Home

Centrale Raad van Beroep, 19-02-2008, BC5103, 06-7352 WWB

Centrale Raad van Beroep, 19-02-2008, BC5103, 06-7352 WWB

Gegevens

Instantie
Centrale Raad van Beroep
Datum uitspraak
19 februari 2008
Datum publicatie
26 februari 2008
Annotator
ECLI
ECLI:NL:CRVB:2008:BC5103
Zaaknummer
06-7352 WWB

Inhoudsindicatie

Afwijzing bijstandsuitkering. Betrokkene heeft haar hoofdverblijf niet in de gemeente Groningen.

Uitspraak

06/7352 WWB

Centrale Raad van Beroep

Meervoudige kamer

U I T S P R A A K

op het hoger beroep van:

[Appellante],

tegen de uitspraak van de voorzieningenrechter van de rechtbank Groningen van 24 november 2006, 06/1350 en 06/1491 (hierna: aangevallen uitspraak),

in het geding tussen:

appellante

en

het College van burgemeester en wethouders van de gemeente Groningen (hierna: College)

Datum uitspraak: 19 februari 2008

I. PROCESVERLOOP

Namens appellante heeft mr. E.Tj. van Dalen, advocaat te Groningen, hoger beroep ingesteld.

Het College heeft een verweerschrift ingediend.

De zaak is ter behandeling aan de orde gesteld op 8 januari 2008, waar partijen niet zijn verschenen.

II. OVERWEGINGEN

De Raad gaat uit van de volgende in dit geding van belang zijnde feiten en omstandigheden.

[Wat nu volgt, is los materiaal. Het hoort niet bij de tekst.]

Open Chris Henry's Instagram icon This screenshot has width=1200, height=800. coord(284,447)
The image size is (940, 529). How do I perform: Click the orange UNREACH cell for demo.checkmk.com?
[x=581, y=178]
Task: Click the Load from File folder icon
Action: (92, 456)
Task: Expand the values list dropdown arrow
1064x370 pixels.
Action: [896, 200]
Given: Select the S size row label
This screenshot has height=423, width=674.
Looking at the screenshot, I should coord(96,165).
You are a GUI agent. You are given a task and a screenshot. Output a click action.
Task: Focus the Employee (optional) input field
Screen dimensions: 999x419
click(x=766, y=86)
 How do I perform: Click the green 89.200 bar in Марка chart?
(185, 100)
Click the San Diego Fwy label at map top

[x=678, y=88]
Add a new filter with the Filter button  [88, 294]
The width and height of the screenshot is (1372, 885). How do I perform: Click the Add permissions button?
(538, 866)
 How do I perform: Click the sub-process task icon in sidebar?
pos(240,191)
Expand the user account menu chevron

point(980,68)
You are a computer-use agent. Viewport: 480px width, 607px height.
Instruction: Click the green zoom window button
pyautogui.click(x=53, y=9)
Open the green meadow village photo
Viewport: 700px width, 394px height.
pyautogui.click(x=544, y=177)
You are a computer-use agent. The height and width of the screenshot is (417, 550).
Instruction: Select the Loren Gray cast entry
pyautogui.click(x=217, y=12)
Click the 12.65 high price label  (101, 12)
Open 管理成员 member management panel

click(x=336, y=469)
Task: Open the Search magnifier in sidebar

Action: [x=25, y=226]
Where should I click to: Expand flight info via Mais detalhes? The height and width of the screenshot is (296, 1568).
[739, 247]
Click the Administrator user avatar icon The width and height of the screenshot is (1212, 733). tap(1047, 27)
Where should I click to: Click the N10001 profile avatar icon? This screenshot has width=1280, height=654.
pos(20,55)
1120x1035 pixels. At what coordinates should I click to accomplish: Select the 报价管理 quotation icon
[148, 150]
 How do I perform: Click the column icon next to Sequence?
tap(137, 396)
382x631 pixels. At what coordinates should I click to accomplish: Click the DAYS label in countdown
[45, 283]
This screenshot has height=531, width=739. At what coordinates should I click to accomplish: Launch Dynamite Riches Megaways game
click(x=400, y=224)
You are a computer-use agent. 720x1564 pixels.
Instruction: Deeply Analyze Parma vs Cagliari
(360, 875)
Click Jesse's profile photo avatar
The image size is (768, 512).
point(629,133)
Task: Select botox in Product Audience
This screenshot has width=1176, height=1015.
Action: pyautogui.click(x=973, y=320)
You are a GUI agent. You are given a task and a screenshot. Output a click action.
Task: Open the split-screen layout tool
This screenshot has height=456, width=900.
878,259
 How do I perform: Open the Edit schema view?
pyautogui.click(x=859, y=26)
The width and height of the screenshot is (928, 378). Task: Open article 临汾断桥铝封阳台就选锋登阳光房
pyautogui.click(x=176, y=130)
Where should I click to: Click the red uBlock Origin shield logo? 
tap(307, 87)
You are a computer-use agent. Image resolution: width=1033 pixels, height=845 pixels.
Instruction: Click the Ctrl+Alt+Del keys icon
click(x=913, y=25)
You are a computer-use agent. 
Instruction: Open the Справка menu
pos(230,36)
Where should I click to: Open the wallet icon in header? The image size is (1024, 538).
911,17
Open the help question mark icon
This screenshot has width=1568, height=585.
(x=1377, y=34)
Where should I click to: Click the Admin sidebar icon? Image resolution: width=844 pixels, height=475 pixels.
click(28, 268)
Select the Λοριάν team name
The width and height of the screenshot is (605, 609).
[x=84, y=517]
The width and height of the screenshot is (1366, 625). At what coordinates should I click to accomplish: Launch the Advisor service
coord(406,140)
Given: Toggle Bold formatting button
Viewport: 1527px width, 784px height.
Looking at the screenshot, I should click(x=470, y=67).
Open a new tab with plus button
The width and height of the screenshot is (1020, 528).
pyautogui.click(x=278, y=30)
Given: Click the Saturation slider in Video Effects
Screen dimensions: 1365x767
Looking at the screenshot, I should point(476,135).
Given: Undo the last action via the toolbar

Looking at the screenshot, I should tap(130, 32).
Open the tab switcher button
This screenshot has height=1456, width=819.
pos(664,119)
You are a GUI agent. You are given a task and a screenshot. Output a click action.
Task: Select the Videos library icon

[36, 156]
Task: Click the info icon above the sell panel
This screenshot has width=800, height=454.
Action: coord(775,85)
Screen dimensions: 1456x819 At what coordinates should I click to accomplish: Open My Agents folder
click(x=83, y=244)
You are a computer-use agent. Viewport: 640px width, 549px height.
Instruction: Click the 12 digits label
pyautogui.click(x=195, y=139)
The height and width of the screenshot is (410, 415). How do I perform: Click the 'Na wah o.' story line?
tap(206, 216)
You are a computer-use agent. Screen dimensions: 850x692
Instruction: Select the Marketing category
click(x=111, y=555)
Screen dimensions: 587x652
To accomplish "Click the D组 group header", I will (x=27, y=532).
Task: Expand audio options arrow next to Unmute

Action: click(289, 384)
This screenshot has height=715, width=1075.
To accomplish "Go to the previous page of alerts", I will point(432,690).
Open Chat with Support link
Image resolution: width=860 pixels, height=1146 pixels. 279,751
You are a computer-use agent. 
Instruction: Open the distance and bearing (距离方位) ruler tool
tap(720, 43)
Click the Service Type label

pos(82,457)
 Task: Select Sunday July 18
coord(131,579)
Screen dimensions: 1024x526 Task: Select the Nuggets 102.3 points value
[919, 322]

Appellante heeft tot 1 april 2002 een bijstandsuitkering naar de norm voor een alleenstaande ontvangen. Op 28 april 2006 heeft zij wederom een aanvraag om bijstand ingevolge de Wet werk en bijstand (WWB) ingediend.

Bij besluit van 28 juni 2006 heeft het College de aanvraag afgewezen op de grond dat appellante haar hoofdverblijf niet in de gemeente Groningen heeft. De besluitvorming berust op het rapport van de afdeling Sociale Zaken en Werk van de gemeente Groningen van 9 juni 2006 waarin wordt aangegeven dat appellante sinds de brand in de woning aan het adres [adres 1] te [woonplaats] in 2003 feitelijk verblijft in een stacaravan op de camping te [naam camping] in de gemeente [gemeente].

Bij besluit van 17 oktober 2006 heeft het College het bezwaar tegen het besluit van 28 juni 2006 ongegrond verklaard.

Bij de aangevallen uitspraak heeft de voorzieningenrechter het beroep tegen het besluit van 17 oktober 2006 ongegrond verklaard.

Appellante heeft zich in hoger beroep gemotiveerd tegen deze uitspraak gekeerd.

De Raad komt tot de volgende beoordeling.

De Raad stelt voorop dat de te beoordelen periode in het geval van een aanvraag om bijstand de periode bestrijkt vanaf de datum met ingang waarvan bijstand wordt aangevraagd tot en met de datum van het primaire besluit. Het voorgaande betekent dat hier beoordeeld dient te worden de periode van 28 april 2006 tot en met 28 juni 2006.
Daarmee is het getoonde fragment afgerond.